Signals (pipes, channels)

A signal continuously delivers a potentially changing value. The current implementation always updates the complete value, but RDP doesn't rule out diff/patch-based signal updates, to model e.g. a large set as a signal value.

In addition to these simple signals carrying a single value, there are also compound signals, such as (x :&: y) which represents the concurrent, asynchronous product of signals x and y, IOW a signal representing two independently updating signals. Analogously, (x :|: y) represents a disjoint sum of signals, with either x or y being active at any given point in time.

A signal is either active (carrying a value), or inactive (disrupted). Application-level errors have to be modelled as part of the value, there is no "stderr".

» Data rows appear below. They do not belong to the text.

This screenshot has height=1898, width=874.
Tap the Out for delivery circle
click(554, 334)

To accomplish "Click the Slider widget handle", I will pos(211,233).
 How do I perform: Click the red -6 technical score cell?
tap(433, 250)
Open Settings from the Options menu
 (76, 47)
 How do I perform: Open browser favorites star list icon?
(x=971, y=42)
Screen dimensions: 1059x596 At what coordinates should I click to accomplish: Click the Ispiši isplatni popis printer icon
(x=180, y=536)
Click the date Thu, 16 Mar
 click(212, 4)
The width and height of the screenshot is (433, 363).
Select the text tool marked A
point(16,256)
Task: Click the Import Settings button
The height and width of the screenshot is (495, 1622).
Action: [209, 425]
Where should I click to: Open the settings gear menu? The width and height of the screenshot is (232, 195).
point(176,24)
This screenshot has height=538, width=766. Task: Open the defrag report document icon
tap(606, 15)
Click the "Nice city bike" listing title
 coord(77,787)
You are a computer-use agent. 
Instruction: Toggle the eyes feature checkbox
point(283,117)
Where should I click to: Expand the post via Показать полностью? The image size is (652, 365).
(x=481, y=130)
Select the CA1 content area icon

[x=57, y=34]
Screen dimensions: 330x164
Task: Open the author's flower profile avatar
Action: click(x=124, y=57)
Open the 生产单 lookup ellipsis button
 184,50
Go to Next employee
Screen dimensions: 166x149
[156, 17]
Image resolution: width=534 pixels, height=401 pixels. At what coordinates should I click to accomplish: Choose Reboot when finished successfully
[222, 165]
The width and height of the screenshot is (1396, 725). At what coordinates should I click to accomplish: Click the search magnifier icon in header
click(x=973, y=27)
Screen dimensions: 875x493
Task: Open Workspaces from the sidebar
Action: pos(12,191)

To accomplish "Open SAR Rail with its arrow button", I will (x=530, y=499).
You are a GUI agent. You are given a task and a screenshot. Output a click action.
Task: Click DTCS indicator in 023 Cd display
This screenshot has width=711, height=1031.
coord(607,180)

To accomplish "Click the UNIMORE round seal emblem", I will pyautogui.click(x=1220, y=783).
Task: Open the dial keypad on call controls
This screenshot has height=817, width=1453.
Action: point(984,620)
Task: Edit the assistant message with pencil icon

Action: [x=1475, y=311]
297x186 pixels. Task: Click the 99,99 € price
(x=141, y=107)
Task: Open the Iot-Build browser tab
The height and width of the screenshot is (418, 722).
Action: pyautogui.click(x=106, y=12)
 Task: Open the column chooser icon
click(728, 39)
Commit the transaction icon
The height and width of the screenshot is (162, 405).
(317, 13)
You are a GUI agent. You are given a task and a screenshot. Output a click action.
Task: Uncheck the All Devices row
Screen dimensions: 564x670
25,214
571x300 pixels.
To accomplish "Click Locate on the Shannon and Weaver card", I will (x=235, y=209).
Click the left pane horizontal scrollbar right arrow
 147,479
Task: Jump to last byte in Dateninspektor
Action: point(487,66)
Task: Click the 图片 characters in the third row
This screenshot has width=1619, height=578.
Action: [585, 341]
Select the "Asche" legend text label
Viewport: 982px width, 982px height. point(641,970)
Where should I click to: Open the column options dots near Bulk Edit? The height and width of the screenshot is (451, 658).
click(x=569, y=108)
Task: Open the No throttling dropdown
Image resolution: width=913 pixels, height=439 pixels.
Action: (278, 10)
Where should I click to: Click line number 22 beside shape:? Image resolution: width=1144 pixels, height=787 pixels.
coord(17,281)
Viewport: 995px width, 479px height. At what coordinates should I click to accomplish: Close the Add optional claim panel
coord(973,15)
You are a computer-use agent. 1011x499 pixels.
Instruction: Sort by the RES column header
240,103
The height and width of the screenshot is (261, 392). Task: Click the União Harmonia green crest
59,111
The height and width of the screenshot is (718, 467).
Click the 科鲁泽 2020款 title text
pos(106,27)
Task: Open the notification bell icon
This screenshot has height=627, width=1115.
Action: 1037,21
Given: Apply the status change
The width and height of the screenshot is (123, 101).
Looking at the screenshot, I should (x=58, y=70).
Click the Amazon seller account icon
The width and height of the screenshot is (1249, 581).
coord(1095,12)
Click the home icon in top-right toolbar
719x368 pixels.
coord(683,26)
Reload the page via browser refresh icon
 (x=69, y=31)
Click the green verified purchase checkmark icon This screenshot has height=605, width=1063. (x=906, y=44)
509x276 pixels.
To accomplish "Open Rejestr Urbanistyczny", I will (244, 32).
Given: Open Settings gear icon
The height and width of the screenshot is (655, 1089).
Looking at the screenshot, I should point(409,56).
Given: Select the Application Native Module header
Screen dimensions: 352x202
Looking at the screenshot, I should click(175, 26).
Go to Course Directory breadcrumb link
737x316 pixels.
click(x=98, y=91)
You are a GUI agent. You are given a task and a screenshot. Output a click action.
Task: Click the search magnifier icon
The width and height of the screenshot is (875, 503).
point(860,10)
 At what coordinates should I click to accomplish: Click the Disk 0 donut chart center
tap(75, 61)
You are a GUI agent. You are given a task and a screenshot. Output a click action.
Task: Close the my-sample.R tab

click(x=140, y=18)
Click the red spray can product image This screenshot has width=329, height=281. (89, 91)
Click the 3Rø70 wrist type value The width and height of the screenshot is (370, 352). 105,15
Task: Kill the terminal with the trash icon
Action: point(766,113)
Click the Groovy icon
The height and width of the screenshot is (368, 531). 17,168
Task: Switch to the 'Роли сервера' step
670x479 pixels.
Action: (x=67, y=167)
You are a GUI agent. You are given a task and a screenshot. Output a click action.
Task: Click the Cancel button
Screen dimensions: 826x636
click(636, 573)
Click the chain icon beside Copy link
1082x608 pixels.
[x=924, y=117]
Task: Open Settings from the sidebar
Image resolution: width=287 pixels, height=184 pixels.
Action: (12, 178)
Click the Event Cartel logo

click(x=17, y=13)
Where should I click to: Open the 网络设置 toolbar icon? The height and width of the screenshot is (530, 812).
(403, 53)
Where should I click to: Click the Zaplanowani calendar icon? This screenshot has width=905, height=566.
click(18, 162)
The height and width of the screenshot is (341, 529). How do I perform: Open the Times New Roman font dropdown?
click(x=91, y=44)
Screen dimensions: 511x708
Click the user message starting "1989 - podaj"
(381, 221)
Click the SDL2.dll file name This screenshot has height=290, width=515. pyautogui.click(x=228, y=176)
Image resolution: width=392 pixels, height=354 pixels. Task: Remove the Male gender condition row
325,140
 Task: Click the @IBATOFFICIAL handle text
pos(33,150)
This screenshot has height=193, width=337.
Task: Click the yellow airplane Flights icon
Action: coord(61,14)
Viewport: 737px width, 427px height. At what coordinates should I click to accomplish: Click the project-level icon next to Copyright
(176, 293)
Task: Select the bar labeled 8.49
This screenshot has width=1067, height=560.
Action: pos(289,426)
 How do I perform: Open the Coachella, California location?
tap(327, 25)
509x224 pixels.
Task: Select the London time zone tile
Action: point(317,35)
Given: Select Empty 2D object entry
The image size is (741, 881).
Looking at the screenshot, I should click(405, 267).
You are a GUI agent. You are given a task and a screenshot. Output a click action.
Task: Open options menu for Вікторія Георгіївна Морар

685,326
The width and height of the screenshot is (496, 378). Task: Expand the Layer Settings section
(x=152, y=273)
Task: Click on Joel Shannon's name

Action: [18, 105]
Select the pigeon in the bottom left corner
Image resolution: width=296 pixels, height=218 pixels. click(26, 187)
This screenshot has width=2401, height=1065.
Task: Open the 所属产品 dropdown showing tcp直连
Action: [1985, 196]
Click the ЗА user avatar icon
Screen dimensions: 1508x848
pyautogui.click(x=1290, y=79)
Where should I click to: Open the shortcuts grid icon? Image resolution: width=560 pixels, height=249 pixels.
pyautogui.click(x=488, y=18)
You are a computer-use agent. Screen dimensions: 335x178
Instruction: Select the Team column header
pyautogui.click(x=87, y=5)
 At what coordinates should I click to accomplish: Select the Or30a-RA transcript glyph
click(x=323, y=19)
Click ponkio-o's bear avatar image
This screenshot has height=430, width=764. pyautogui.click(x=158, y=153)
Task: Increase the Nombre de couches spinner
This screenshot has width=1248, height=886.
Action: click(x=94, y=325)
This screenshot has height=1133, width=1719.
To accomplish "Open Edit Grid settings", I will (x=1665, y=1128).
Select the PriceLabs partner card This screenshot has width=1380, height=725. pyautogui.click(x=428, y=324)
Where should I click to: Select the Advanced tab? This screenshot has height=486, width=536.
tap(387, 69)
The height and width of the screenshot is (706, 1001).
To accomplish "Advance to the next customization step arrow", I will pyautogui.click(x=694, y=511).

Behaviors (processes, computation)

A behavior won't do anything until you place a demand on it. You place a demand on a behavior by applying an input signal (the demand) to it; the behavior will produce an output signal for the duration of this application.

Multiple demands can be placed on a behavior at the same time. The behavior can either reply to each input signal with a different output signal, or with the same output signal, depending on the purpose of the behavior. For example, a "calculator" behavior may take N input signals with expressions like "1 + 2" and "3 * 5" and deliver a distinct output for each input; on the other hand, a "sum" behavior may take N input signals carrying a number and produce a total sum as the output signal, which would be the same for all inputs.

Behaviors can be composed into dataflow networks. A simple composition is the pipeline behavior, b1 >>> b2: the input signal of this pipeline behavior will be processed by the behavior b1; b1's output signal becomes the input signal for behavior b2; and finally, b2's output signal becomes the output of the whole pipeline behavior.

The Sirea Haskell implementation of RDP comes with other behaviors such as bdup, that copies a single signal into both branches of a :&: product, for creating more complex networks of signals and behaviors. There are also primitives like bfirst and bsecond for running different behaviors against the branches of product signals, and bfmap for applying ordinary Haskell functions to signals. (See Arrows.)

Resources (storage, external state)

RDP doesn't say anything about state, so it has to come from the outside. Access to stateful resources such as filesystems is abstracted through behaviors: to access a filesystem you use a behavior like readFile "foo.txt" that continuously delivers the contents of the file "foo.txt" as output signal.

Creating new resources in RDP is impossible, so resource discovery idioms are used: for example, to "create" a file, you use a UUID as its name, and it will be automatically created the first time you write to it.

I hope this has been helpful. For further reading, check out the extensive README of the Sirea RDP implementation, and David Barbour's blog.